Le Loto du patrimoine exonéré de taxation
Bien que le gouvernement se soit engagé à compenser le Loto du patrimoine des taxes habituellement prélevées par l'État sur les jeux et loteries, le Sénat a décidé d'exonérer celui-ci des « 14 millions d'euros » de taxes qu’il verse, comme le réclame l'animateur Stéphane Bern, qui a été missionné sur ce sujet. Une disposition qu’avaient déjà adoptée, l’an dernier dans le PLF pour 2019, les sénateurs mais qui n’avait pas été retenue dans le texte final. Cette année aussi, le gouvernement s’y est montré défavorable.
Afin de « financer la mission d’aménagement du territoire qui est confiée » à La Poste, ces derniers ont également relevé le plafond des allègements de fiscalité locale dont celle-ci bénéficie, avec l’avis favorable du gouvernement cette fois. « Le relèvement du plafond actuel, de 95 % à 99 %, permettra de garantir la stabilisation de la compensation par l’État de cette mission de service public à hauteur de 174 millions d’euros par an », selon les auteurs de l’amendement.
Ces abattements viendraient ainsi alimenter le Fonds postal national de péréquation territoriale qui contribue au maintien de services postaux sur l’ensemble du territoire et plus particulièrement dans les zones rurales et de montagne, les quartiers prioritaires de la politique de la ville et les départements et régions d’outre-mer. Il contribue également au financement des maisons de services au public et futures Maisons France services hébergées par La Poste.

Extrait des données
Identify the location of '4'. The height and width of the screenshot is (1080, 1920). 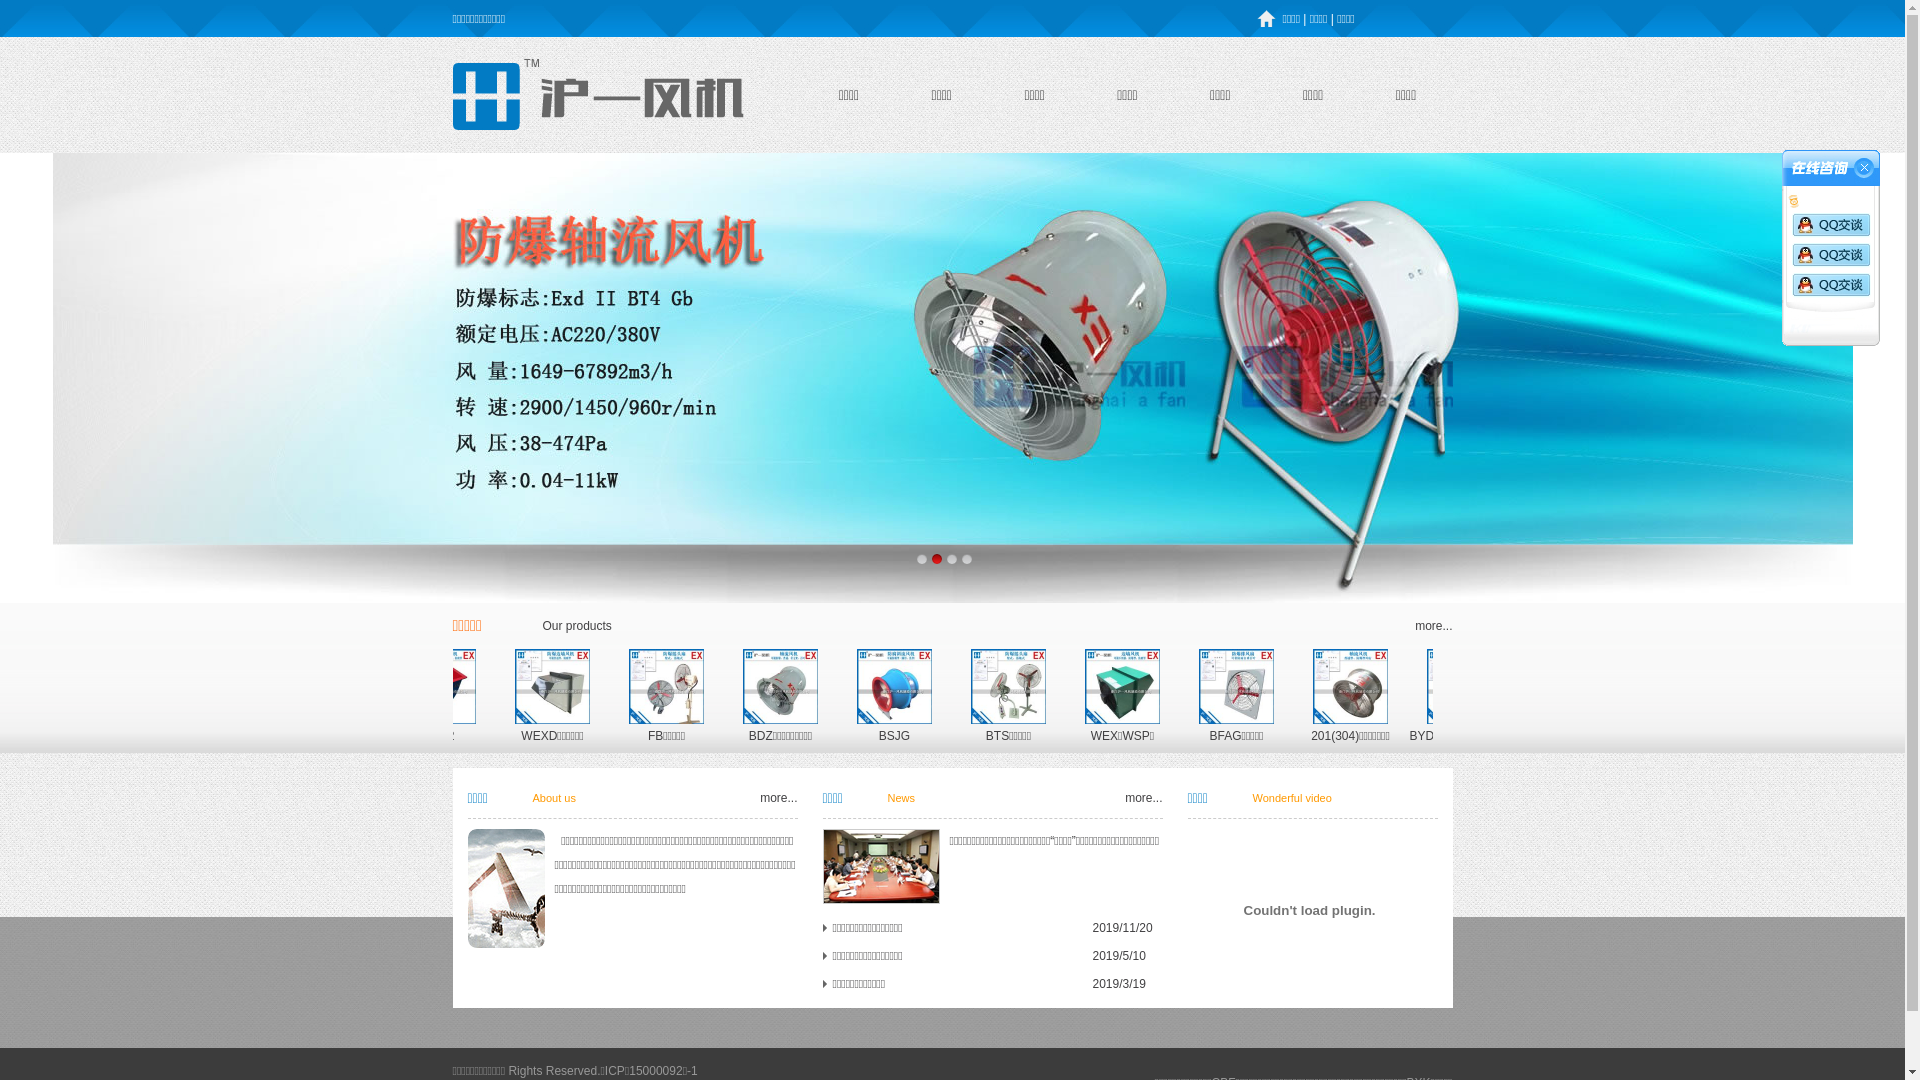
(967, 558).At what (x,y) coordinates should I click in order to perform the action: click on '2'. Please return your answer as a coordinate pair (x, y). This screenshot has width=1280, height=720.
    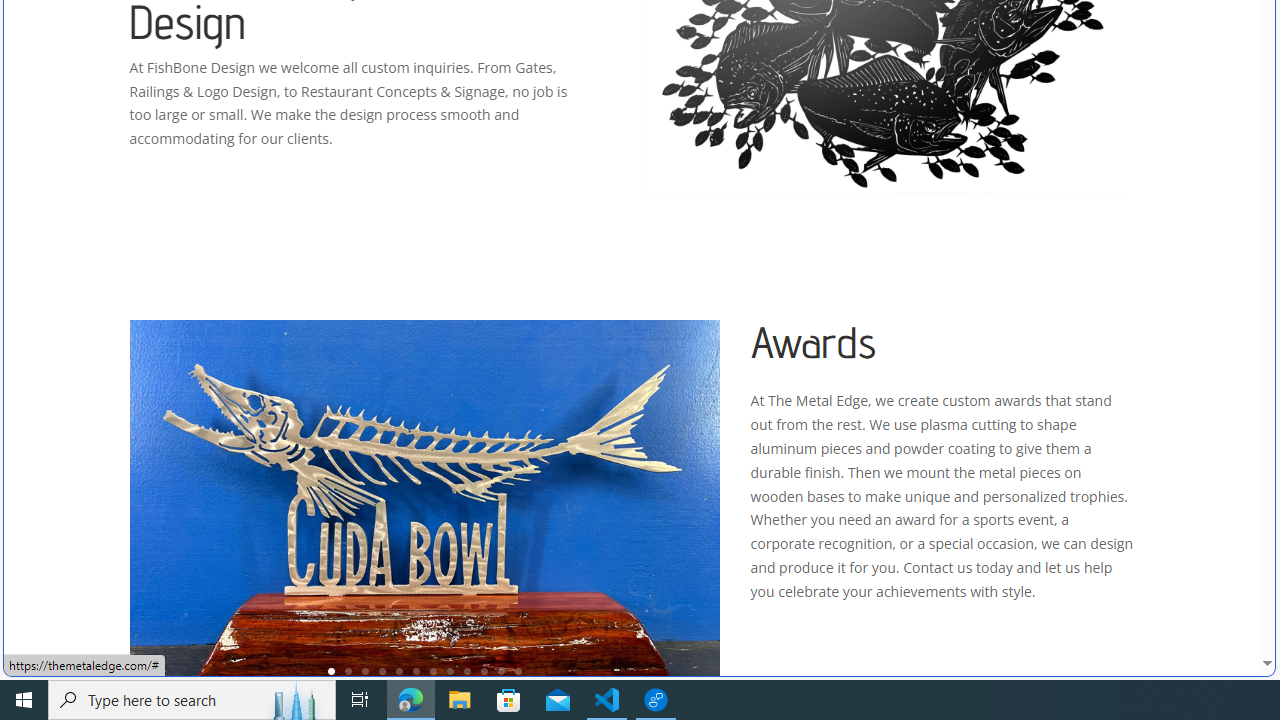
    Looking at the image, I should click on (348, 671).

Objectifs
1. D'après le texte sur le Loto du patrimoine, de combien à combien le plafond des allègements de fiscalité locale de La Poste a-t-il été relevé ?
2. Reprenez mot pour mot le passage du texte sur le Loto du patrimoine, depuis « Ces abattements viendraient » jusqu'à « par La Poste. » inclus.
Les lignes sont un contenu à part, sans rapport avec le texte.

Réponses attendues
1. De 95 % à 99 %.

2.
Ces abattements viendraient ainsi alimenter le Fonds postal national de péréquation territoriale qui contribue au maintien de services postaux sur l’ensemble du territoire et plus particulièrement dans les zones rurales et de montagne, les quartiers prioritaires de la politique de la ville et les départements et régions d’outre-mer. Il contribue également au financement des maisons de services au public et futures Maisons France services hébergées par La Poste.